The pitching phenom said Lee was a great coach because he “was always trying to really explain and help you understand what he’s talking about.”
Burkhart said Lee sent dozens of letters to college coaches across the country during her recruitment process, and the two kept in touch as she played professionally in Japan and Italy and for the U.S. national team.
“He was one of the first people to enlighten my parents on the recruiting process,” said Burkhart, who lives in Tennessee and teaches softball clinics across the country through her business, Pitch Responsibly. “If it hadn’t been for him, we wouldn’t have known what to do.”
Following Burkhart’s championship performance at Arizona State, Lee pushed to have her Sun Devils jersey framed in her favorite local restaurant, Firestone Grill.
When she returned to the area that summer, there it hung.
“I was always irritated that they never had female athletes hanging up there … and he never forgot that,” Burkhart said. “I don’t ever look for accolades, but that speaks volumes about the coach and person he is.”
Lee and the Tigers won their first league title in 2004, when Burkhart pitched them to a school-record 21 wins but was the tough-luck loser of a 1-0, 14-inning pitching duel in the opening round of the CIF-Southern Section Division 2 playoffs.
San Luis Obispo won its one and only playoff game to date in 2005 and another league championship in 2007, but has since failed to consistently contend in the area as participation numbers remain erratic.
“They haven’t been very good of late, but I’ve never felt that’s his fault,” said Reynolds of the Tigers, who finished 9-18 this year and 2-10 in the PAC 7. “They just didn’t have the kids out there to compete.
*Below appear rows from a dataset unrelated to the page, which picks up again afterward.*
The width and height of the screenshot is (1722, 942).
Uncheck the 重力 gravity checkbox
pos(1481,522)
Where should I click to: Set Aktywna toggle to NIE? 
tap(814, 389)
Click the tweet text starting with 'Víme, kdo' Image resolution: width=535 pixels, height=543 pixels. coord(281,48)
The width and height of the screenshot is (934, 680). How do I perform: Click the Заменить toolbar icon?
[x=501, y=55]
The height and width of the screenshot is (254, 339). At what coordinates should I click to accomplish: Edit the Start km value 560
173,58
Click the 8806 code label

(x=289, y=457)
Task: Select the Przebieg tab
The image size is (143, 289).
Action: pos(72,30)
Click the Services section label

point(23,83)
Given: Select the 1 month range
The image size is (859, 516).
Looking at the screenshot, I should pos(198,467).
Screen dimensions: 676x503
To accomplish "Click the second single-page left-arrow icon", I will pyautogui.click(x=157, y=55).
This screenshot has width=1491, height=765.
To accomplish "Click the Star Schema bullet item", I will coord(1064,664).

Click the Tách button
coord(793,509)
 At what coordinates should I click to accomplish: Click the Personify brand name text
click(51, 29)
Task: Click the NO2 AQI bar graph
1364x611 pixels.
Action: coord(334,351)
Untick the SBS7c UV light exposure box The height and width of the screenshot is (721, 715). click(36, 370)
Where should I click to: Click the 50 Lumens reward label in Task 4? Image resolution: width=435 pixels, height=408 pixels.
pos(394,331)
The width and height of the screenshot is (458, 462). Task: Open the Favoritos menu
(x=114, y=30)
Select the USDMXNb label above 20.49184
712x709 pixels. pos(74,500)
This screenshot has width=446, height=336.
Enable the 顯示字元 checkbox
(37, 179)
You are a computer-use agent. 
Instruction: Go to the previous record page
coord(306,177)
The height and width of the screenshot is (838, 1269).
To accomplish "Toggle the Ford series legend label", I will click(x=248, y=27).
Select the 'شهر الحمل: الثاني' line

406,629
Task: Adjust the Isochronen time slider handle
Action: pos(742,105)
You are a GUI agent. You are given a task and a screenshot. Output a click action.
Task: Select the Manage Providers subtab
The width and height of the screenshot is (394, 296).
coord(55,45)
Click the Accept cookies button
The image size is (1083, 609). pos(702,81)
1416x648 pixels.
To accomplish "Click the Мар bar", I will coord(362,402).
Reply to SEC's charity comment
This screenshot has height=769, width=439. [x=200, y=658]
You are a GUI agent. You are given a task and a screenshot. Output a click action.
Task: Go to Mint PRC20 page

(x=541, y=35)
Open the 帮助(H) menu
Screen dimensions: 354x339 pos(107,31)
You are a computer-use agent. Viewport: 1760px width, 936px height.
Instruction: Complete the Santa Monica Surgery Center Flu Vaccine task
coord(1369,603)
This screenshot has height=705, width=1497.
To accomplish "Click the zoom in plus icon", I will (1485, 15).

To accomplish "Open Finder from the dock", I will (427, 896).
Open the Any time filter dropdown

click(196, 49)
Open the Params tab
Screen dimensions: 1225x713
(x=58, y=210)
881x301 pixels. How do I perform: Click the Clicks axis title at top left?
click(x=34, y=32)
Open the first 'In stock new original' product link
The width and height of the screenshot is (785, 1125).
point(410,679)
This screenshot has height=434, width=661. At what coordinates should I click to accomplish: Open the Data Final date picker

He would have to take kids off the street because there wasn’t a lot of interest in the SLO area, which is crazy.”
Lee said the number of players in the San Luis Obispo youth leagues fluctuates, which makes it harder to compete against schools such as Righetti — a beneficiary of a stronger feeder program.
No matter the experience level of a player, Lee’s philosophy never wavered.
“You want them to come with their best effort and you, as the head coach, have to be the leader who exemplifies that,” he said. “They are going to follow you. You’re an extension of what you’re trying to do.”
Lee preached that both winning and losing should be done with grace and that the final result on a scoreboard meant little if the process to attain it didn’t come with maximum effort.
“The lessons that are learned in the classroom or on the field are very important in how to handle particular situations,” he said. “I’m sure my athletes over the years have learned a lot more than just how to play the game.
“You may not always be the best in what you’re doing, but you can compete at the hardest level you possibly can.”
The oldest son in the locally renowned Lee family, Mike’s father, Tom, was a Cal Poly Hall of Fame football coach. His mother, Anne, taught physical education at San Luis Obispo High as well as coached girls tennis for the Tigers. His younger brother, Larry, just wrapped his 12th — and most successful — season at the helm of the Cal Poly baseball team.
“I remember growing up in San Luis,” Burkhart said, “you always heard about the Lee family and how talented the brothers were.
“You go to a town like SLO because of the generation families and the happy-go-lucky feeling of the city. The Lee family really contributed to that.”
Mike made it into the San Francisco Giants farm system before starting the Cuesta softball program in 1980. Within three years of their existence, the Cougars were ranked fourth in the state. Lee guided Cuesta to 313 wins in 15 years before coming back to his alma mater to coach in the high school ranks.
He was a baseball assistant at San Luis Obispo for three seasons before taking over the softball program in 2000.
The Tigers won 187 games since, pushing his career record between Cuesta and San Luis Obispo to 500-417-1.
“I always felt like he was more family than a coach, and he brought that to the team,” Burkhart said. “You want to look up to your coaches, and I definitely was able to do that.”